Lettre de George Viau au Docteur Gachet
Paris le 12 Octobre 1895
Mon cher Docteur
J’ai eu il y a six mois le grand plaisir de faire votre connaissance chez mon bon ami Alfred Boll, et à la suite de notre longue conversation sur la peinture, il se trouvait que Manet Cézanne Degas Renoir etc. étaient nos maîtres préférés. Nous devions nous revoir et nous montrer réciproquement nos petites collections.
Durant cet été je me proposais d’aller vous rendre visite et en même temps vous demander quelques renseignements sur Auvers qui est paraît-il un ravissant pays, que je ne connais pas.
Je voulais vous demander si vous ne connaissiez pas dans vos parages une propriété à vendre de suite ou, ce que j’aimerais mieux encore, une propriété à louer avec promesse de vendre après un an d’essais. Ayant une nombreuse famille, il me faut une maison assez vaste avec au moins cinq chambres à coucher. Je voudrais une vue étendue et de la bonne eau dans la propriété. Enfin ce serait au prix de 40 à 50 mille environs que je voudrais trouver mon affaire.

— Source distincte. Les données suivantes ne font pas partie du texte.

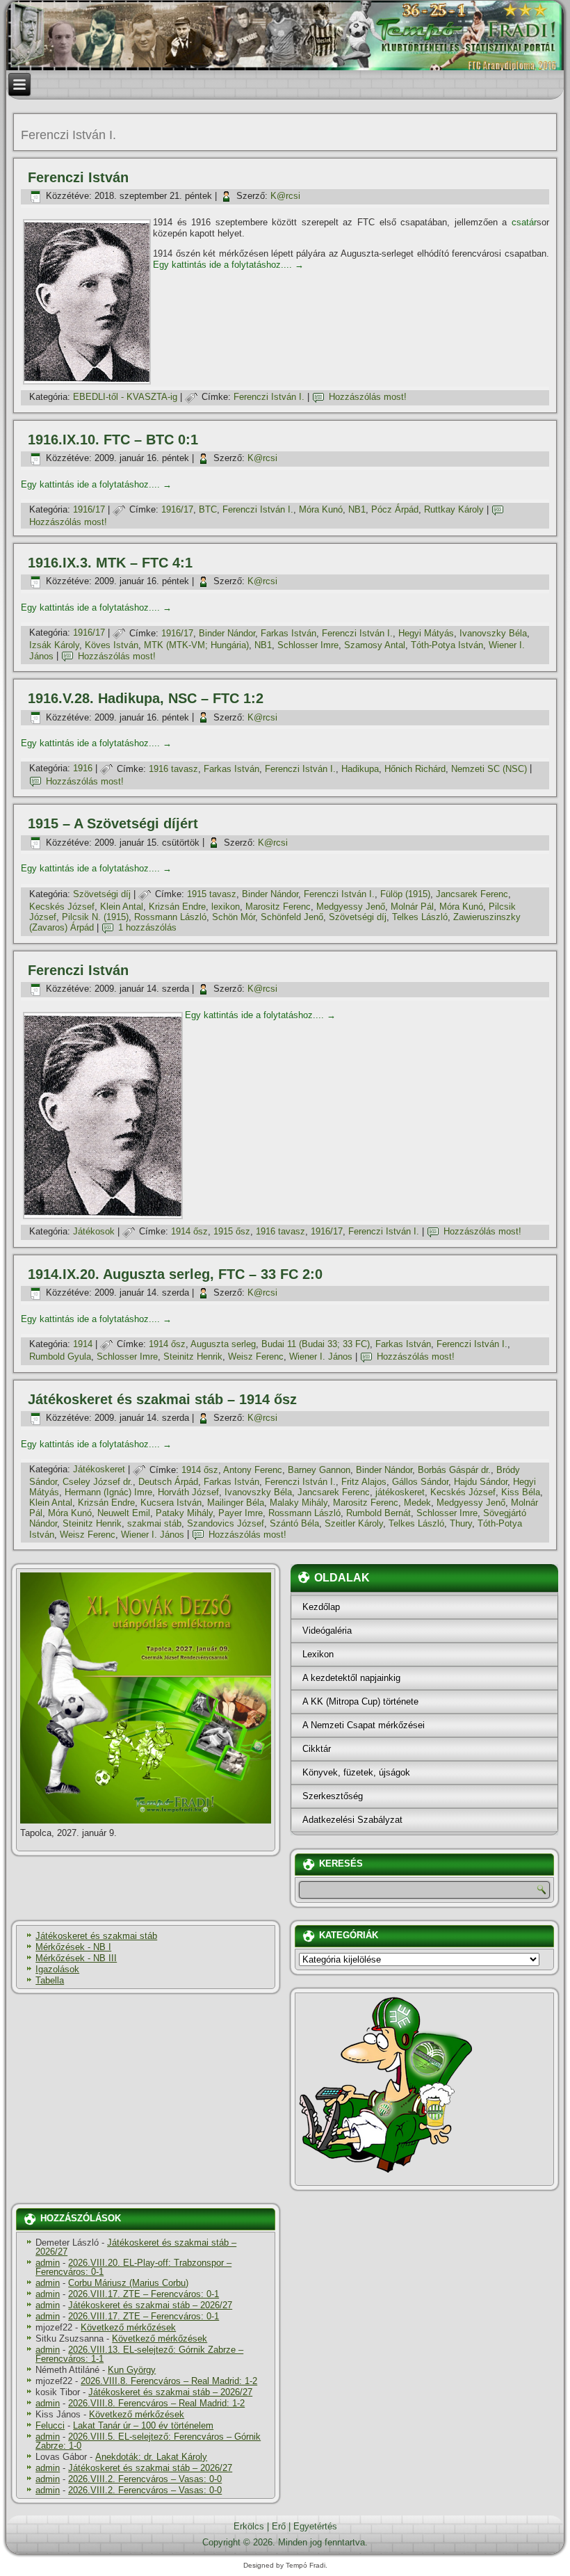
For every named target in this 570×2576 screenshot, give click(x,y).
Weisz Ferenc (256, 1356)
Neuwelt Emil (123, 1513)
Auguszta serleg (223, 1344)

Pardon de venir si brutalement vous demander un service, mais en causant avec vous, j’ai trouvé que nous avions tant de choses vues et senties de la même manière que tout naturellement l’idée me vient de vous demander conseil sur une détermination prise par moi-même irrévocablement, d’installer ma famille à la campagne, une grande partie de l’année. Je désire (ai-je besoin de vous le dire) être on ne peut plus à la campagne.
Il faut que ma maison ressemble aussi peu que possible à la villa des environs de Paris, et malgré cela il faut que je ne sois pas à plus d’une heure de trajet (en tout) de mon cabinet, où je suis obligé d’être tous les matins à 9 heures.
Pardon encore de cette trop longue lettre et en attendant le plaisir de vous lire, veuillez agréer cher Docteur mes meilleurs souvenirs.
G. Viau
PS : La gare St Lazare étant plus près de chez moi je la préférerais sans conteste à la gare du Nord.
Il me semble donc que les pays entre Pontoise et Auvers feraient bien mon affaire. On est à Pontoise en 40 minutes par certains trains de l’ouest
Bien entendu, George n’avait pas attendu la réponse du bon docteur Gachet pour chercher sa maison. Il s’était souvenu d’avoir rendu visite à Victor Koning, directeur du théâtre du Gymnase, qui louait une villa à Villennes-sur-Seine. Décédé en 1894, Koning était l’homme qui avait accueilli le couple Lagrange à leur retour de Saint-Pétersbourg pour qu’ils puissent rejouer au Gymnase, salle de leur début. C’est donc tout naturellement que George, devenu le gendre de ces deux comédiens, ait été en proche relation avec Koning.


Autre personne qui connaissait Villennes, Pierre Decourcelle. Le dramaturge et journaliste au Gaulois, était présent lors du mariage de George et de Cécile en 1882. Decourcelle aura sa maison à Villennes en 1897, un an après Viau.
George et sa femme, sur les conseils de leurs amis, se rendent à Villennes, petit village bucolique situé au bord de la Seine et assez proche de Paris par le train. Ils visitent quelques maisons avant de tomber sur celle qui deviendra leur repli campagnard pendant près de quarante ans. Le 11 février 1896, George et Cécile achètent leur propriété pour 67500 francs.